I want to share my time with Deputy O'Sullivan.
The way we treat the weakest among us is a measure of the civilisation of our society. Our treatment of mentally handicapped children and adults, in a time of plenty, is a damning indictment of our form of civilisation and a contradiction of our claim to be a Christian society. I have no doubt the Minister for Health and Children, Deputy Cowen, has Christian concern for the continuing under-resourcing of services for the mentally handicapped but Christian charity is not acceptable.
As a socialist, I declare the right of the mentally handicapped to the best services we can provide in residential places, day care services, special educational services, safe and adequate travel and in-home services to ensure they enjoy the highest standards achievable and that their dignity as citizens is ensured.
This matter was examined in detail by the previous Government and greatly increased funding was provided to meet the detailed and recognised needs of the mentally handicapped. That was a beginning and not an end to tackling the problem, but this Government has frozen that progressive approach.
We call on the Government tonight, particularly the Minister, Deputy Cowen, and the holder of the purse, the Minister for Finance, Deputy McCreevy — whose purse is overflowing with taxpayers' money — to provide the necessary funds for a decent level of services for the mentally handicapped.

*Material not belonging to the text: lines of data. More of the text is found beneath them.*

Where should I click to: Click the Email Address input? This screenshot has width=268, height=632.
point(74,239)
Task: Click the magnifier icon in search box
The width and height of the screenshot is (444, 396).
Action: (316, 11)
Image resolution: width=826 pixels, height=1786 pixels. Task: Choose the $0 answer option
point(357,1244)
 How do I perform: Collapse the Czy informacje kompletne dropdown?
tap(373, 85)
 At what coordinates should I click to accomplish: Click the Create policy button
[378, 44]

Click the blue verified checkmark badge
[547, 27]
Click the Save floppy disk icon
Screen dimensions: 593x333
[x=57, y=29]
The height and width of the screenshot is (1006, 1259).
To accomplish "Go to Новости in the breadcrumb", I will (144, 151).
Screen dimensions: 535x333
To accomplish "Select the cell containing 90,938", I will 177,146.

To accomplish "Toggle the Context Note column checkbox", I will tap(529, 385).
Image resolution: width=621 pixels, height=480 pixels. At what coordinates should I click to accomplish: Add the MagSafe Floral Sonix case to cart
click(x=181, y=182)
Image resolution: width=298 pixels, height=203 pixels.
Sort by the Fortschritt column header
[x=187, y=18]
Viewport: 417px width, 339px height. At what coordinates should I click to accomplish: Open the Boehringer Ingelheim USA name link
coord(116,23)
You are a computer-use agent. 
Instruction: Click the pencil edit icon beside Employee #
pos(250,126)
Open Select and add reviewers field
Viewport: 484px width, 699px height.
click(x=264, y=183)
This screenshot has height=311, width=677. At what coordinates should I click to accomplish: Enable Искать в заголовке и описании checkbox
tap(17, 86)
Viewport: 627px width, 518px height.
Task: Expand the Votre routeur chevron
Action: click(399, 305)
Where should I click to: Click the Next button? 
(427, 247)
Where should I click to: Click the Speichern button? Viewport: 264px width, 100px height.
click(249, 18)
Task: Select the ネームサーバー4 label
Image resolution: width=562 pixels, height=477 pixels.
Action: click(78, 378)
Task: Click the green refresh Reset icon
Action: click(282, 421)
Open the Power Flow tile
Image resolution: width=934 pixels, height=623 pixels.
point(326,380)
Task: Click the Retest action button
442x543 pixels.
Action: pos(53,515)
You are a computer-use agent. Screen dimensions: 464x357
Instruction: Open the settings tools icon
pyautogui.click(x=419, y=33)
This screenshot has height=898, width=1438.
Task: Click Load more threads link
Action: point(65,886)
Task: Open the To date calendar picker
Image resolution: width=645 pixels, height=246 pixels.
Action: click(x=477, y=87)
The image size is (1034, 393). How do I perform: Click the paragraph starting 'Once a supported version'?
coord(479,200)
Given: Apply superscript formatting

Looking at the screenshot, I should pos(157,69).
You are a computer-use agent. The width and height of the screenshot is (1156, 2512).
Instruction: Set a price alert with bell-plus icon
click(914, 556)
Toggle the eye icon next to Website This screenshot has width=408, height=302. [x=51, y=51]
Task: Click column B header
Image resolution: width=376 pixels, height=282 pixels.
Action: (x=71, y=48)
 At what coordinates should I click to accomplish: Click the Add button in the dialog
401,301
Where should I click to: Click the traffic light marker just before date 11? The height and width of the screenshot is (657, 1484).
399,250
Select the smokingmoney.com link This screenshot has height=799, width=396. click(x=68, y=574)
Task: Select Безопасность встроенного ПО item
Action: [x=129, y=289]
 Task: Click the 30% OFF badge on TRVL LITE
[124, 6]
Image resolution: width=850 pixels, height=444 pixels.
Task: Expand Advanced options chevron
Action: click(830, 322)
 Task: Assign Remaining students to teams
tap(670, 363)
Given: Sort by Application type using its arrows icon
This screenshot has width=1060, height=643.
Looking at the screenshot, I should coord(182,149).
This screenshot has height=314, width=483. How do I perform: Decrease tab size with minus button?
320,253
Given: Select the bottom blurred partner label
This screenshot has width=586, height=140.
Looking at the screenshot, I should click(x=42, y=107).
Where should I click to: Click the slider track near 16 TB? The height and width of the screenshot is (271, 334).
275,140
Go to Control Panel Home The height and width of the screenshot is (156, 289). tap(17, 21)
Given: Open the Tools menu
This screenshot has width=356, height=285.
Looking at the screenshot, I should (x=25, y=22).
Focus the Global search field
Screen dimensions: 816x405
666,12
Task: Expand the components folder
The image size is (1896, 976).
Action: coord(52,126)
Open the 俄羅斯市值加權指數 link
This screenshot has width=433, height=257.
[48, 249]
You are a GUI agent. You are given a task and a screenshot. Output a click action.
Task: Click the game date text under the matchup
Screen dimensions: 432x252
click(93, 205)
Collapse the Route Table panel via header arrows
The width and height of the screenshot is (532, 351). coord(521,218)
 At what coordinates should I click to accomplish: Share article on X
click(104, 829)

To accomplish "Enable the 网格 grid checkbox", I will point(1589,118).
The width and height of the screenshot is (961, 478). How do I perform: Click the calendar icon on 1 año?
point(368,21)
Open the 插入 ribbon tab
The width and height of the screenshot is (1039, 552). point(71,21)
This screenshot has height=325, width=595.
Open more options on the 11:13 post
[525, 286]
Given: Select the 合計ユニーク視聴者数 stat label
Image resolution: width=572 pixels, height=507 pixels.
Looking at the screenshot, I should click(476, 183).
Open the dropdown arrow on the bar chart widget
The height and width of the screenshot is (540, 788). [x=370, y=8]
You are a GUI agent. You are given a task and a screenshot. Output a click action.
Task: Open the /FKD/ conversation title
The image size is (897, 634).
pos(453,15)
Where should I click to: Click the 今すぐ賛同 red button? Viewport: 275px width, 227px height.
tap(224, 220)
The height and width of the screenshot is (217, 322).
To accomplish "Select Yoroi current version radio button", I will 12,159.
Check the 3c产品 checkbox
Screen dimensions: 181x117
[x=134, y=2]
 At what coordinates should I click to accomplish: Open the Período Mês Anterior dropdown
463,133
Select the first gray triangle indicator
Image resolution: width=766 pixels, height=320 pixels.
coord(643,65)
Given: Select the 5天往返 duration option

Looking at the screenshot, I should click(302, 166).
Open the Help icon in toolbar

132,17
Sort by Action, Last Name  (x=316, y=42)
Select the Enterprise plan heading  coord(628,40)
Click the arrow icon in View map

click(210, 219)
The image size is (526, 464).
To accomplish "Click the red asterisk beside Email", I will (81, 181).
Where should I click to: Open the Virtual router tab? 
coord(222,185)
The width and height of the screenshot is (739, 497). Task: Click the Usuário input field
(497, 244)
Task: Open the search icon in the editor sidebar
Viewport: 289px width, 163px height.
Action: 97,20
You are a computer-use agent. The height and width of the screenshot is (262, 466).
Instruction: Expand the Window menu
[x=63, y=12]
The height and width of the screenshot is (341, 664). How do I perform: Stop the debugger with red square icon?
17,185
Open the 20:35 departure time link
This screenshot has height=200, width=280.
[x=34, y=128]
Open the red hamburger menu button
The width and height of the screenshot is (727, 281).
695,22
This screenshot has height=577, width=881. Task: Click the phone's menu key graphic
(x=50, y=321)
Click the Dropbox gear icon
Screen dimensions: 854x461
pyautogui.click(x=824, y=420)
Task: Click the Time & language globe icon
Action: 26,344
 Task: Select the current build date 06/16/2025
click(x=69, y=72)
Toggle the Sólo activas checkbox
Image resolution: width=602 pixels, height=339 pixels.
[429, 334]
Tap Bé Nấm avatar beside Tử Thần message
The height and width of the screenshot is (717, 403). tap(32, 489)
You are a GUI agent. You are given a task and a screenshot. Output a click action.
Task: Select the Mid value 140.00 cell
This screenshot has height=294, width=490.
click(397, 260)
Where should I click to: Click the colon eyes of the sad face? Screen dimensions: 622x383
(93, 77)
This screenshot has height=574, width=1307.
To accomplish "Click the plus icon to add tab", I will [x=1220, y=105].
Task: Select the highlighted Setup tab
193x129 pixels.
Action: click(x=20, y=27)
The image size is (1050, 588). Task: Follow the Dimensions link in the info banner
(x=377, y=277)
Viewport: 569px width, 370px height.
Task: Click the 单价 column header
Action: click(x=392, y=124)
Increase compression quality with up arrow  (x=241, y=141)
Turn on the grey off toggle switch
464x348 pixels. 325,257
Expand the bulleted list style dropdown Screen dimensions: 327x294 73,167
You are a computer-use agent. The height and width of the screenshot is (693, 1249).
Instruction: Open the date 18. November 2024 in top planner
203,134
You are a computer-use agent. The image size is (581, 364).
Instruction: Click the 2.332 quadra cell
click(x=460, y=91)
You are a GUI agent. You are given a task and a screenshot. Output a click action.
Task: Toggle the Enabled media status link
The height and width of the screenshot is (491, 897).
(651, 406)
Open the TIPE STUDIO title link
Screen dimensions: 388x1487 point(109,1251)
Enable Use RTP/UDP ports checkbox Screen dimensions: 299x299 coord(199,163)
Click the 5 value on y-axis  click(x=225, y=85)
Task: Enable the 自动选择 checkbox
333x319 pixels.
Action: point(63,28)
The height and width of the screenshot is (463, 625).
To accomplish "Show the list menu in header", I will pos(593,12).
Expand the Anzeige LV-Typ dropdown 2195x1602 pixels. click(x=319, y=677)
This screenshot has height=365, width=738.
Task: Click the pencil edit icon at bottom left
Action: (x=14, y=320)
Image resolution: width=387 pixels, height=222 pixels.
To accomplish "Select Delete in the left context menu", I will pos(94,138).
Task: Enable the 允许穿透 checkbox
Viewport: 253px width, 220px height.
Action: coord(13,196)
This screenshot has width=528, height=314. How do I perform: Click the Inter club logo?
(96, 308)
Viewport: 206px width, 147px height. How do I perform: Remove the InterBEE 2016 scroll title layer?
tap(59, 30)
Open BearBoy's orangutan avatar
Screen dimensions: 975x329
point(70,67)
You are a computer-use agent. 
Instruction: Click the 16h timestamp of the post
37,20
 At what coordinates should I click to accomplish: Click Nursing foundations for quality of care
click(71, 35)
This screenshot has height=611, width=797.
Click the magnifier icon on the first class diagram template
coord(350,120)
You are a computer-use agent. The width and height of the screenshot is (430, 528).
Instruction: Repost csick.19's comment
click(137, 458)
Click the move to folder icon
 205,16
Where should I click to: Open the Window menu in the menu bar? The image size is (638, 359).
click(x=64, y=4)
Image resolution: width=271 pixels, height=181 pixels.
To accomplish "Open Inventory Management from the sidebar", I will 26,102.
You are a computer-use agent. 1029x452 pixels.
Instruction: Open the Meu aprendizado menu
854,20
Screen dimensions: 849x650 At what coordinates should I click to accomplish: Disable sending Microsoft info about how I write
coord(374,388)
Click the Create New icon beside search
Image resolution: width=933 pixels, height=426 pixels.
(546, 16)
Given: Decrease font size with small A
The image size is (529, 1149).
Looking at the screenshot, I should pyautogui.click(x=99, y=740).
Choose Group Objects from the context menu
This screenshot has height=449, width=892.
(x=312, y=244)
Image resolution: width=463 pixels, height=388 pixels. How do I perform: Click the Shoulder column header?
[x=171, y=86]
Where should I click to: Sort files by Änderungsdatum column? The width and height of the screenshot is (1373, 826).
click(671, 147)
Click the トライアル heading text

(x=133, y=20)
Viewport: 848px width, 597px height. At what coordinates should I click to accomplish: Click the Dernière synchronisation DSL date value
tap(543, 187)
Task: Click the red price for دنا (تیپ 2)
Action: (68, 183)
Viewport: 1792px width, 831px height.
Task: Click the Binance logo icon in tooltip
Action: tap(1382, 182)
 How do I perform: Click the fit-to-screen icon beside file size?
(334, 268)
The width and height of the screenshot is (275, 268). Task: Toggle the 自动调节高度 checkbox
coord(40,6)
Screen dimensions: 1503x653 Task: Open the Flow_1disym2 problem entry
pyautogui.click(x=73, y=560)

The Minister, Deputy Cowen, came to my constituency before the last election and in the St. John of God school in Celbridge he made specific promises to the well-organised media audience. He promised that the area of mental illness and learning disability would no longer be the Cinderella of the health service, even if this meant reductions in other areas of expenditure. He stated: "If I am Minister for Health any work I do will be in the area of mental handicap and learning disability". The Minister failed to deliver on his promises to the weakest and most vulnerable in our society.
On 30 October, parents in that St. John of God school were informed that respite services were discontinued. I want to read a letter to the Minister written by one of the parents concerned. It states:
My son James is 32 years old. He is profoundly handicapped i.e. doubly incontinent, has to be fed, washed, lifted and requires 24 hour care. James is wheelchair bound and recently diagnosed with cancer of his stomach. He is also an epileptic since birth.
James has had brief respite care over recent years as both of us parents have serious heart problems. I, his father have serious heart trouble and currently have to see my doctor regularly. His mother has had serious heart surgery and is also under strict doctors instructions not to overdo her workload — some chance of that in our circumstances.
We have looked after James ourselves for 32 years and saved the State a fortune. On receiving this letter from Br. Gregory last week we just sat down and cried all day — we asked ourselves — just what is happening in the Dept. of Health that will allow this nightmare for us.
Now we have no break at all.
That is not the whole story from St. Raphael's. There are 30 children in day care who should be in full residential care. Ten of those are in the acute category and there is a waiting list for both day and residential services.
Apart from St. Raphael's in Celbridge, the other organisation providing services for the mentally handicapped in County Kildare is CARE. This voluntary organisation is grossly underfunded and needs an additional £270,000 for day to day expenditure in 1998 to prevent it going into liquidation. If this pittance is not provided by the Minister now, CARE will be legally obliged to close down and discontinue day services to 380 people and residential services to 18 others. This deficit arose because the Minister did not provide any funding this year for 40 people in day services in Kildare.
The Minister made a political football of the mentally handicapped before the election. If he fails to deliver to them now, he will be long remembered for that failure.